Careful With Those Axes, Eugene
(I nearly called this article 'The Axes of Evil' … but that would have been daft... )
Earlier, I introduced Future Pathways, a tool I’ve been working on to help get some kind of handle on the potential trajectories of human civilization into the future. Mapping economic growth, CO2 emissions and material use on just three axes in the model sweeps an awful lot of complexity under an as yet unwoven carpet. Hopefully, the expense of losing this complexity gains us something that is useful and thought-provoking… but, as with any simplification, it has its weaknesses.
Today, we’re going to explore further why these axes were chosen, why they’re tightly correlated and what’s missing from this model—namely some “hidden variables” that might trip us up as we explore our potential future pathways, sustainable or not.

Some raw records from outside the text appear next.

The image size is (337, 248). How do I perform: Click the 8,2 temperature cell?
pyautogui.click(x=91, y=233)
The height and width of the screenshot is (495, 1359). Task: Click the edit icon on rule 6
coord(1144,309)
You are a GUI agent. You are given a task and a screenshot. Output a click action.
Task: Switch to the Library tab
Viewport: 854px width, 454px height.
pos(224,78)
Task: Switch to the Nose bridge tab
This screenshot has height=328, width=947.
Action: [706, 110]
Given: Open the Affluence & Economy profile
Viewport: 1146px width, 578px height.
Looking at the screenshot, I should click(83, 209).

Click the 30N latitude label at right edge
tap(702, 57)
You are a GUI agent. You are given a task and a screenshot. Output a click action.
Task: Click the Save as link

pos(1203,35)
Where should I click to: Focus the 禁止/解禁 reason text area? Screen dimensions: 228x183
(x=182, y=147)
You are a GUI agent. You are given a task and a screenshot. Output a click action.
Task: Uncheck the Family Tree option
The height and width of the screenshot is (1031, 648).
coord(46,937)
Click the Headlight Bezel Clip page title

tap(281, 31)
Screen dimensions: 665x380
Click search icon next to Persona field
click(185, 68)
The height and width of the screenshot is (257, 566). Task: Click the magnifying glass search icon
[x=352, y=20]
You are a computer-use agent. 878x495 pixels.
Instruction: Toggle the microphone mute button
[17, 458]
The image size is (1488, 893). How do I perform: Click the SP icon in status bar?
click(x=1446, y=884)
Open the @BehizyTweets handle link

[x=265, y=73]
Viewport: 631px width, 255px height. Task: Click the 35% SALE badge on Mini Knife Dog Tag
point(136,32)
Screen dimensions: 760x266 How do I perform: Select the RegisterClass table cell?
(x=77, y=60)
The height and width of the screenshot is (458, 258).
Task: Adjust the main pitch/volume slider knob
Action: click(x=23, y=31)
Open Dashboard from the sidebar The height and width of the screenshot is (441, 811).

(If you want to play along at home, here’s how you can download and install Future Pathways.)
Why These Three Axes?
The choice of growth, material use and emissions as the axes for the Future Pathways model wasn’t arbitrary… but they took me a while to arrive at. Like too many, I consume an unhealthy amount of climate change research, books, documentaries, videos and podcasts. The main hope voiced in these, of a solution to the climate emergency, is an energy transition away from fossil fuels economy to a zero carbon future as fast as possible. Some tell us that the energy transition is inevitable, some that it is impossible, or it is well underway and “this is fine”, it is too late or that we are d**med. It seemed that they couldn’t all be true - perhaps some of these future predictions are more likely than others. And if so, what key characteristics - or metrics - would differentiate these directions from each other? If they are related to each other, could plotting them against each other tell us something about our direction of travel? What would it mean to be on one of those trajectories to the future?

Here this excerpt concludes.